═══ Fragmento ═══

LA CIUDAD DE LAS
MIRADAS.
Escrito por Abigail
Truchsess
Cada
primavera, en el barrio de Los Remedios de Triana, aparece una ciudad: El Real
de la Feria.
Tiene
una extensión de 450 mil metros cuadrados, 15 calles con nombres de toreros, 24
manzanas y mil 47 casetas, dotadas de agua, alcantarillado y electricidad. Una de ellas pertenece al Ayuntamiento, once a
los distritos que dividen Sevilla y el resto a grupos culturales, peñas y
particulares.
Es
en El Real de la Feria donde se celebra la gran fiesta de abril.
Una
semana antes de la inauguración, comienzan los preparativos. Las dimensiones de
las casetas están reguladas, deben ser levantadas con lonas que aguanten candela
y llevar al frente una barandilla verde.
El
tablao, el sifón y la cocina van por cuenta del propietario.
Llegué
unos días después de la apertura, fue como si una pintura desbordara el marco y
cobrara vida, una explosión de malvas, amarillos y violetas; caballos de largas
crines, pulidos, engalanados con flores y lazos. Las mujeres iban vestidas a la
moda flamenca y los hombres en traje de coto con sombrero de ala ancha.
Dicen
en España que los sevillanos se creen el ombligo del mundo y ellos responden
que Sevilla tiene un ombligo digno de ver. La Feria de Abril nació en 1847 como
un mercado de ganado, en la actualidad es una fiesta para ver y dejarse ver. Cantantes,
bailaoras, toreros, modelos, actrices; las familias reales se lucen ahí. Doña Cayetana, la duquesa de Alba fue siempre
invitada de honor y hoy sus cenizas descansan a los pies del Cristo de los
Gitanos.

═══ Fragmentos de datos ═══

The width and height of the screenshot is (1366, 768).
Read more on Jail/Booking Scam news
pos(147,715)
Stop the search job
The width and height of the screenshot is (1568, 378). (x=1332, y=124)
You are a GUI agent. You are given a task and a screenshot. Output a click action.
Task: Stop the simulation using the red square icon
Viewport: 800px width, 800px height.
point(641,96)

═══

• **Problemas por resolver**:
(a) Enumera los grupos de personas que, según la crónica sobre la Feria de Abril, se lucen en la fiesta.
(b) Actualiza el pasaje de la crónica sobre la Feria de Abril desde "LA CIUDAD DE" hasta "particulares.", cambiando "450 mil" por "460 mil".
Estos datos proceden de otra fuente.

• **Soluciones**:
(a) Cantantes, bailaoras, toreros, modelos, actrices y las familias reales.

(b)
LA CIUDAD DE LAS
MIRADAS.
Escrito por Abigail
Truchsess
Cada
primavera, en el barrio de Los Remedios de Triana, aparece una ciudad: El Real
de la Feria.
Tiene
una extensión de 460 mil metros cuadrados, 15 calles con nombres de toreros, 24
manzanas y mil 47 casetas, dotadas de agua, alcantarillado y electricidad. Una de ellas pertenece al Ayuntamiento, once a
los distritos que dividen Sevilla y el resto a grupos culturales, peñas y
particulares.